Cindy Sheehan loses her son in Iraq, questions the war and this president, and the right jumps on her faster than a new payload of crude oil.

The Ohio ex-marine who fought in Iraq runs in a GOP jurisdiction for state position and the right goes after him like he's some vile nutcase.

We see this again and again. And we let the right get away with - again and again - trying to rip the heart out of those who have suffered and lost because of Iraq and feel they have the same right of free speech as the Limbaughs.

Damn sickening.

Conspiracy, She Wrote

I enjoyed reading everyone's comments in the Conspiracy thread, including Xavier's which I thought was very well-reasoned.

There's one (conspiracy concept) making the rounds lately that's troubling just because you could just about imagine it going down. It also seems to be at least in part based on a piece in American Conservative magazine (yeah, I read it sometimes - it makes more sense than a Tucker Carlson or a Bob Novak) re: Dick Cheney's new obsession with going after Iran.

Anyone heard this one?

Next month, quite possibly very close to the 9/11 anniversary, there will be a major assault on some US property (not necessarily homeland but definitely something we feel strongly about). Immediately, this administration will announce it is the work of Iran, and suggesting that perhaps Iran was in with Saddam on 9/11/01. We'll go to war with Iran at this time.

A programmer at my local radio station has been telling this one, trying to distribute it to as many as possible so that a) if something does happen, perhaps 3 people will remember the prediction, and b) to perhaps deter the Bushies from going forth.

Yet I've been hearing variations on this same possibility for a couple of months now, and from some of the mighty-righty discussion areas.

Personally, I really hope this is all nutso conspiracy because the ramification of it, should these events come to pass, is just too horrific to consider.

The Arnold

So now it's coming out - as it did BEFORE Schwarzenegger was elected in "Cally-foh-knee-ah" - that he has been having a longstanding affair with an actress-not-quite. However, the scandal here seems to be less about the extramarital squeeze and more about the fact that the Arnold appears to have made an extremely lucrative deal with a tabloid - the same tabloid owned by the folks who ran those "muscle men" mags Arnold was making a huge monetary sum from - to hide the info about the mistress.

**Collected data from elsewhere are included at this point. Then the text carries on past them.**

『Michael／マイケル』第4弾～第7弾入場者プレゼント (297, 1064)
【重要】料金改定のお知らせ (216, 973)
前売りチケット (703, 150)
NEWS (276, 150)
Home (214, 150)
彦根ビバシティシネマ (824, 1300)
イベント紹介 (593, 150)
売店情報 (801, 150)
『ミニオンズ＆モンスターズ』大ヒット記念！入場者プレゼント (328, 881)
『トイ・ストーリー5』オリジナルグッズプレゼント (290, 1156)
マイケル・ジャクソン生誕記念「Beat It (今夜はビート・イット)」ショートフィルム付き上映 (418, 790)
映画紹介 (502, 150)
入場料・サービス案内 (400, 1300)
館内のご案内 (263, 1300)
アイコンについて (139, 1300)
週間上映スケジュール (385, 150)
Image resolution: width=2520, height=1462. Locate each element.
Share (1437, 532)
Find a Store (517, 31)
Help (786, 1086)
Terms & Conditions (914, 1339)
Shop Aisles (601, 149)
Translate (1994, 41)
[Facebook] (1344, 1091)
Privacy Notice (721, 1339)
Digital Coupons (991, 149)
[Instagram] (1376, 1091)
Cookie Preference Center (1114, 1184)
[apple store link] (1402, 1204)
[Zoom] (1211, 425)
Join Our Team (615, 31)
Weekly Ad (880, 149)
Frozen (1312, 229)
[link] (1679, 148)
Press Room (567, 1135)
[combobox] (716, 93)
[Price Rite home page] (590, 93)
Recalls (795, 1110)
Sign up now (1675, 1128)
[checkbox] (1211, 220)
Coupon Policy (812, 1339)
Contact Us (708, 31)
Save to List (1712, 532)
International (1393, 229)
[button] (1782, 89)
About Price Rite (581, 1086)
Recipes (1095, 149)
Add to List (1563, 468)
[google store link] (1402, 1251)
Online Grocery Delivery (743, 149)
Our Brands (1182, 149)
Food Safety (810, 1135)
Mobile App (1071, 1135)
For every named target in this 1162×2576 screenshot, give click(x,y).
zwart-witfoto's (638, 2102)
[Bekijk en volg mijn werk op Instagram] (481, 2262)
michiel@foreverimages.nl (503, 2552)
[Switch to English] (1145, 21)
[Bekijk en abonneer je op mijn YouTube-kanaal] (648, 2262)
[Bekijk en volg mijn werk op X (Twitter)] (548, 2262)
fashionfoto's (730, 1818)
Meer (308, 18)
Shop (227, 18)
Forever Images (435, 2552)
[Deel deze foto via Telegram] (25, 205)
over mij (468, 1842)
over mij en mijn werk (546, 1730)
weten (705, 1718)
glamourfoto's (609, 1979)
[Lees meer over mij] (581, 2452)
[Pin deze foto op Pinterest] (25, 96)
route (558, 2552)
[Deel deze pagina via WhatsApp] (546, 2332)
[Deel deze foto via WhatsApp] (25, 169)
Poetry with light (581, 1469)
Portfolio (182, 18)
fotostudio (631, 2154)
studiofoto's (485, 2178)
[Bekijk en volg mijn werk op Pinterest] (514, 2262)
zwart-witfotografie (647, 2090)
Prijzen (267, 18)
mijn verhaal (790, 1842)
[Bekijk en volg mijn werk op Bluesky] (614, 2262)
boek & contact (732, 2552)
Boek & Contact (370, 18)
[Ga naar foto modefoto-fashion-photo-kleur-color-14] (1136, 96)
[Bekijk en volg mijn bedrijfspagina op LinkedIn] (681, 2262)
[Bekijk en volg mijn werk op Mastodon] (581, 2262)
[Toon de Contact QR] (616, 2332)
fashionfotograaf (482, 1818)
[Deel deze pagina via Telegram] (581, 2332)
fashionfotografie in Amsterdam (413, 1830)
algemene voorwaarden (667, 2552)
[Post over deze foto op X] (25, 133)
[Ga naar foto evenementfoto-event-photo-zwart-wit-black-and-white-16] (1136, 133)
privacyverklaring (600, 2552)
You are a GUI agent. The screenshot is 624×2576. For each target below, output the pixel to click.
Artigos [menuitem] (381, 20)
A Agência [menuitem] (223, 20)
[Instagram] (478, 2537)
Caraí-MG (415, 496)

The thing is, this is just sleaze. Far worse is the fact that Arnold came into office promising reform from special interests only to cater to the special interests even more than his predecessor. He's been doing a pretty bad job of a position (governor) he may not be able to spell.

So forgive me if I yawn at another sanctimonious, lying, two-timing "family values" Republican porking someone other than his wife. How about getting rid of him for all the legitimate reasons?

Anniversary

Sunday was not only the anniversary of the signing of the Social Security Act, but also of VJ day. For Mr. Bush, however, it was just another day on vacation.